HaruDesign ライティングゲート LG12は複数の植物を一度にまとめて管理したい場合に便利なゲート型ライトです。棚全体を光で囲むような設置が可能です。
育成ライト以外でできる日照不足対策
育成ライトは確実な解決策ですが、まずは費用をかけずにできる対策から試してみるのもよいでしょう。
1. 置き場所の見直し
日本の住宅では南向きの窓から1〜2m以内が最も明るい場所です。モンステラを窓から離れた位置に置いている場合は、まず窓際(直射日光は避けつつ)への移動を検討してください。レースカーテン越しの明るい場所が理想です。
2. 反射板・ミラーの活用
アルミシートや白いボードを植物の背後に置くと、光を反射させて照度を補うことができます。コストをかけずに手軽に試せる方法です。ただし補える光量には限界があるため、重度の日照不足には育成ライトの導入が必要です。
3. 季節ごとの移動
春〜秋は屋外の日陰(ベランダの軒下など)に出すと、室内の何倍もの光を浴びさせることができます。ただし直射日光には当てないよう注意が必要です。冬は室内に取り込み、育成ライトで補光するというサイクルが効果的です。
水管理との組み合わせ
日照不足で光合成が低下すると、水の消費も遅くなります。光が少ない状態で水を与えすぎると根腐れの原因になります。育成ライトで光量を確保しつつ、水やりのタイミングも土の乾燥状態に合わせて管理しましょう。
SUSTEE 水やりチェッカーを使えば、日照不足で変化した水の消費ペースに合わせて、適切なタイミングで水やりができます。日照不足対策と水管理をセットで改善するのが効果的です。

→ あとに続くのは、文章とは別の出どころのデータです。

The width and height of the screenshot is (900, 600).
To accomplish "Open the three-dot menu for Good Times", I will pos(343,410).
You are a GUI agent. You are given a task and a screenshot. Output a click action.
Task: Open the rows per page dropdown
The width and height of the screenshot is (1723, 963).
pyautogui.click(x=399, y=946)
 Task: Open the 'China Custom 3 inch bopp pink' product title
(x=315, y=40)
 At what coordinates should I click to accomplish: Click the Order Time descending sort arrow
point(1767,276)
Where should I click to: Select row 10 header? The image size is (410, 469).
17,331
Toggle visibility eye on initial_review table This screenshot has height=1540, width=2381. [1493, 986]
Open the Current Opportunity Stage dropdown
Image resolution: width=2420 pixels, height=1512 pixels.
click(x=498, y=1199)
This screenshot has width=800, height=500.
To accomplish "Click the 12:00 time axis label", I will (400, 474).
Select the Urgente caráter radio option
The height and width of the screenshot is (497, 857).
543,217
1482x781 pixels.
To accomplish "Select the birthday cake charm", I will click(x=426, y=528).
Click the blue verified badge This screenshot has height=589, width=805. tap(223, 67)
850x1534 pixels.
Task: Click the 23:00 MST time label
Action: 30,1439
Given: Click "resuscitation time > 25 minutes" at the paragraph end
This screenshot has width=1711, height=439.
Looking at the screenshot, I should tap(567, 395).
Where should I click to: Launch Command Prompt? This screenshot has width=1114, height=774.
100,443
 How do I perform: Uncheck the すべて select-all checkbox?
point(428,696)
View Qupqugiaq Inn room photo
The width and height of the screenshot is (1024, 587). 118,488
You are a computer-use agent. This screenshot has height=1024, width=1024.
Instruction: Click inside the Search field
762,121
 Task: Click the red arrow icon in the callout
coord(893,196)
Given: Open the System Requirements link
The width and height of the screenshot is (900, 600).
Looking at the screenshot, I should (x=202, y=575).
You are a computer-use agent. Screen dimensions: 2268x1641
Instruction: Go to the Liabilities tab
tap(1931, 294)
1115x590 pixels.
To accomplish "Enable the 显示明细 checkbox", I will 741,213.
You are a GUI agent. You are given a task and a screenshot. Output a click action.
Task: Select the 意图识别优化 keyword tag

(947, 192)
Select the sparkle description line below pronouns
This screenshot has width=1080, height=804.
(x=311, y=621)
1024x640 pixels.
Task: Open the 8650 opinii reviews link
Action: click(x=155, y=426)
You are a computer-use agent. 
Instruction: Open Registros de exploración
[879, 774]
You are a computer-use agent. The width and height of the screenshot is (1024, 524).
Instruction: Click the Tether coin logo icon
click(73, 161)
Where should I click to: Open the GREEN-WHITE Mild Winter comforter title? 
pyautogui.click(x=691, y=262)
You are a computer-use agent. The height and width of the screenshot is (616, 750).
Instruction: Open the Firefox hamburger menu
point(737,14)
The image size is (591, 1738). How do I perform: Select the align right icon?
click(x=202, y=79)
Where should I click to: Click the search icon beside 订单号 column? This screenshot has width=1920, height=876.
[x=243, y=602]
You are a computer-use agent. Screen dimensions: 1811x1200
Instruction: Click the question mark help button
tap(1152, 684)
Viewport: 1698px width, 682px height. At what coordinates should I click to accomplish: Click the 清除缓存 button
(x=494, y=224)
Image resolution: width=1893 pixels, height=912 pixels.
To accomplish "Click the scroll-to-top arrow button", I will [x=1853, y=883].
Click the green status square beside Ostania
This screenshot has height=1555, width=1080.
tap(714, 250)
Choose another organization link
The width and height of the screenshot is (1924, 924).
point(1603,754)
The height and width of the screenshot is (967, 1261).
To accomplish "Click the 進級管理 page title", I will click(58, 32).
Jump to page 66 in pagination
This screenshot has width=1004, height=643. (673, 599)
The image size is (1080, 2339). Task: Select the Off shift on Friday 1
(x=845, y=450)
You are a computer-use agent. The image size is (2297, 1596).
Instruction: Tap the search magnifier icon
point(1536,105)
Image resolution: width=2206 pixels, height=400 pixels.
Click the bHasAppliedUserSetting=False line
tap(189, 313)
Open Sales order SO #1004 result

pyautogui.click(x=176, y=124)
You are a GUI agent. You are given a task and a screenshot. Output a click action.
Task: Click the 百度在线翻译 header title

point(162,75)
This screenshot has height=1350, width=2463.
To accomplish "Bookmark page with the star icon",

徒長してしまったモンステラは茎が細く自立しにくくなります。ヘゴ棒(気根支柱)で仕立て直すと、徒長した茎でも安定させることができます。気根がヘゴ棒に活着すると、より健全な姿に整えられます。
よくある質問
まとめ
状況別おすすめライト まとめ
エントリー:小型・デスク周り
BRIM FLORA 19W クリップ式 — 取り付け簡単、賃貸向き
◎
スタンダード:中型・フロア置き
BRIM COSMO 22W / NEO AMATERAS 20W — バランス型
◎
プレミアム:大型・複数鉢管理
BRIM SOL 24W / HaruDesign HASU38 / LG12 — 本格管理
◎
設定のポイント
距離: 20W前後なら30〜40cm/点灯: 12〜14時間/タイマー活用推奨
モンステラの葉が小さい・切れ込みが入らない・徒長しているという症状は、多くの場合「日照不足」が原因です。育成ライトを導入して適切な距離と時間を設定すれば、室内でも健全なモンステラを育てることができます。
大切なのは「まず植物のサイズに合ったライトを選ぶこと」と「最初は推奨距離から始めて植物の反応を見ながら微調整すること」の2点です。タイマーを使って毎日安定した光のリズムを作り、あとは週1回の様子見を続ければ、徐々に葉が大きくなり、切れ込みが入るようになります。